Tun, was in der DDR nicht möglich war

Seine Wurzeln hat das Unternehmen in Berlin, genau genommen in Köpenick, wo Matthias und Brigitte Schirmer bis 1992 bei den Fotochemischen Werken (FCW) beschäftigt waren, einem ehemaligen Ostbetrieb: er als kreativer Kopf in der Forschung, sie in der Produktion. Doch die Strukturen damals waren starr, neue Ideen wurden im Keim erstickt – die Schirmers waren jung und frustriert: „Anstatt neue Produkte zu entwickeln, zählten manche Kollegen lieber die Jahre bis zur Pensionierung“, erzählt Brigitte Schirmer.

Dann kam die Wende, aus dem Volk wurde ein Volk und aus den beiden FCW-Angestellten ein Unternehmerpaar. Endlich konnten die Schirmers das machen, was sie während DDR-Zeiten nicht konnten – kreativ sein und Verantwortung übernehmen. „Die Situation, die Kunden und das Wissen waren da. Wir haben uns das zugetraut und es einfach gemacht. Wir waren hungrig.“

Die beiden hatten die Vision, eine Firma aufzubauen, die noch auf den alten Traditionen fußte, aber ergänzt wurde durch eine hohe Leistungsbereitschaft und Know-how. „Wir wollten etwas schaffen – auf dem Gebiet der ehemaligen DDR –, was von der Leistung her mit dem Westen mithält. Wir wollten Qualität, Service und Kundenfreundlichkeit. Wie man Kunden verprellt, haben wir ja früh lernen können“, sagt Schirmer.

Den Weltmarkt bedienen

Kundenfreundlich und flexibel sind sie noch heute: Allresist bietet maßgeschneiderte Produkte an – auch in Kleinstmengen. Der Ableger des ehemaligen Ostbetriebes hat sich zu einer Firma gemausert, die den Weltmarkt bedient: Etwa 35 Prozent der Erzeugnisse werden exportiert – zu Kunden, die nicht nur in Österreich und der Schweiz sitzen, sondern ebenso in China und zunehmend auch im Silicon Valley.

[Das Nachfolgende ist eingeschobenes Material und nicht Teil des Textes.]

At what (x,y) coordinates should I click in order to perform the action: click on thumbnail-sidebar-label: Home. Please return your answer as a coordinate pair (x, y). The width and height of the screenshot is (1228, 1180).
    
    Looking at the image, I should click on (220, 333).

Rückblickend wissen die Schirmers, dass aus betriebswirtschaftlicher Sicht vieles verrückt war. Auf dem Weg nach oben haben sie lukrative Angebote potenzieller Arbeitgeber ausgeschlagen, lange mussten sie mit dem Geld knapsen, da sie mit zu vielen Mitarbeitern gestartet waren. Heute sind sie der ZAB und der Investitionsbank des Landes Brandenburg dankbar für die Fördermittel, die sie etwa für Forschungsprojekte gegeben haben.

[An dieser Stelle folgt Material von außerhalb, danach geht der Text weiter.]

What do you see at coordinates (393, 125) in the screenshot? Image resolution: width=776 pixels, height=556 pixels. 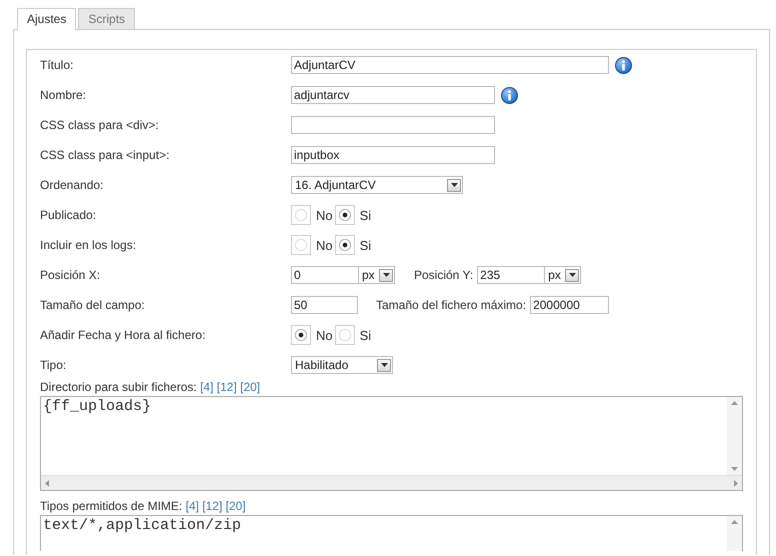 I see `text-field` at bounding box center [393, 125].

Es hat sich ausgezahlt. 2007 war nach der Gründung 1992 das erste stabile Jahr des Unternehmens. Seit sechs Jahren ist kaum eines vergangen, in dem Allresist keinen Preis gewonnen hat. Elf Mitarbeiter hat das Unternehmen heute, vier von der alten Garde sind noch dabei. Für sie war beim Umzug nach Strausberg eines wichtig – eine gute S-Bahnverbindung von Berlin nach Brandenburg.